A particularly charming tableau is offered up when they gather around three stools to perform a series of covers of country songs – she begins with one of her earliest hits, a cover of Bob Dylan’s ‘If Not For You’. In her hands, it’s a fluffier beast but when she sings ‘Jolene’ she gives the song some teeth. And yes, everyone knows the words to ‘Country Roads’ and with Olivia’s encouragement the whole auditorium sings along.
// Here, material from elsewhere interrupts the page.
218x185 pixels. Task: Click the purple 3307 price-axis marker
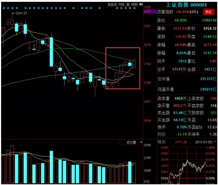[x=150, y=11]
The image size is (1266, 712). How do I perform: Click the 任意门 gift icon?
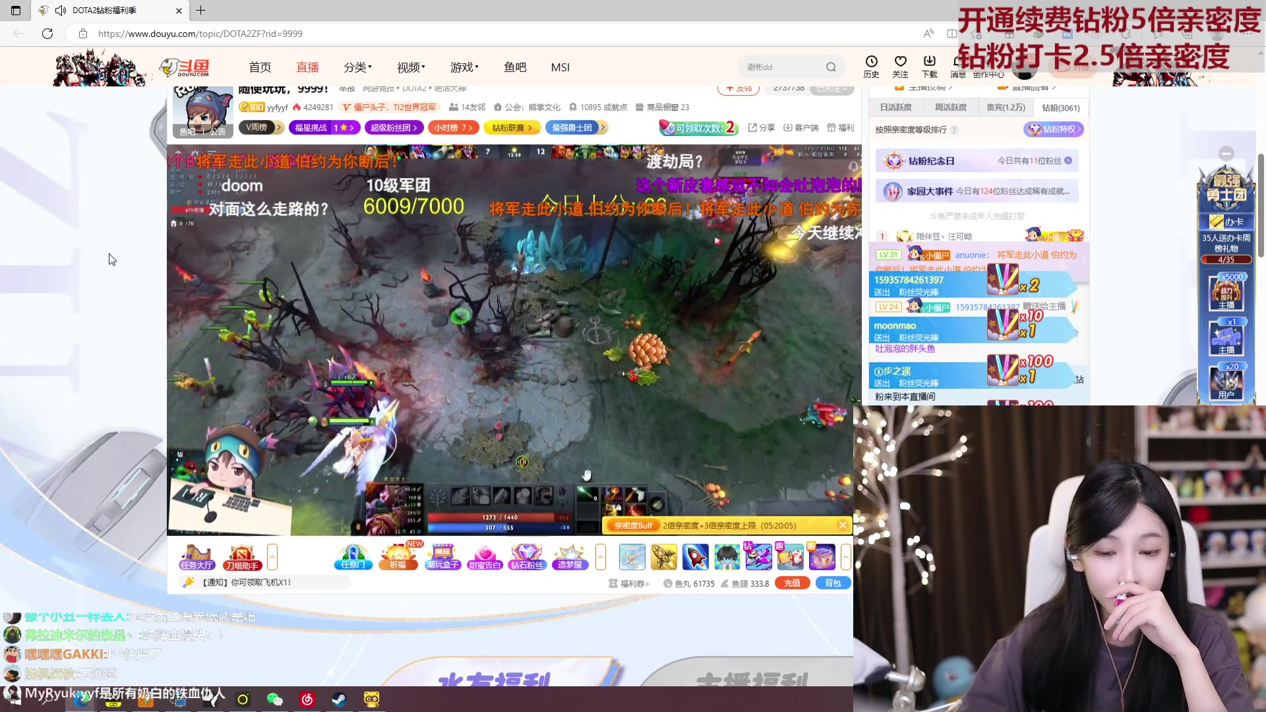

Over the course of the show, she orchestrates more than one switch in mood, none more dramatic than when she goes from a rousing rendition of ‘Let’s Get Physical’ to sit in the spotlight alone and sing ‘Send in the Clowns’. Like Judy Collins and Barbra Streisand before her, she soars, she whispers, she breaks hearts.
She saves the songs from ‘Grease’ for the very end. (She’s amazed, she says, at how the movie is loved wherever she goes and is amused by how everyone always wants to know what it was like to kiss John Travolta. Unfortunately, her lips are sealed on the subject.) Donning a leather jacket she and Marlen take one corner of the stage and Steve and Warren take the other. They get the audience singing with them. From ‘Summer Nights’ to ‘Hopelessly Devoted to You’ and ‘We Go Together’ these songs are all old friends, tunes we’ve known for years. She leaves us with a rendition of ‘I Honestly Love You’ and the feeling, which is perhaps her gift as a performer, that after our evening with her we might just be old friends too.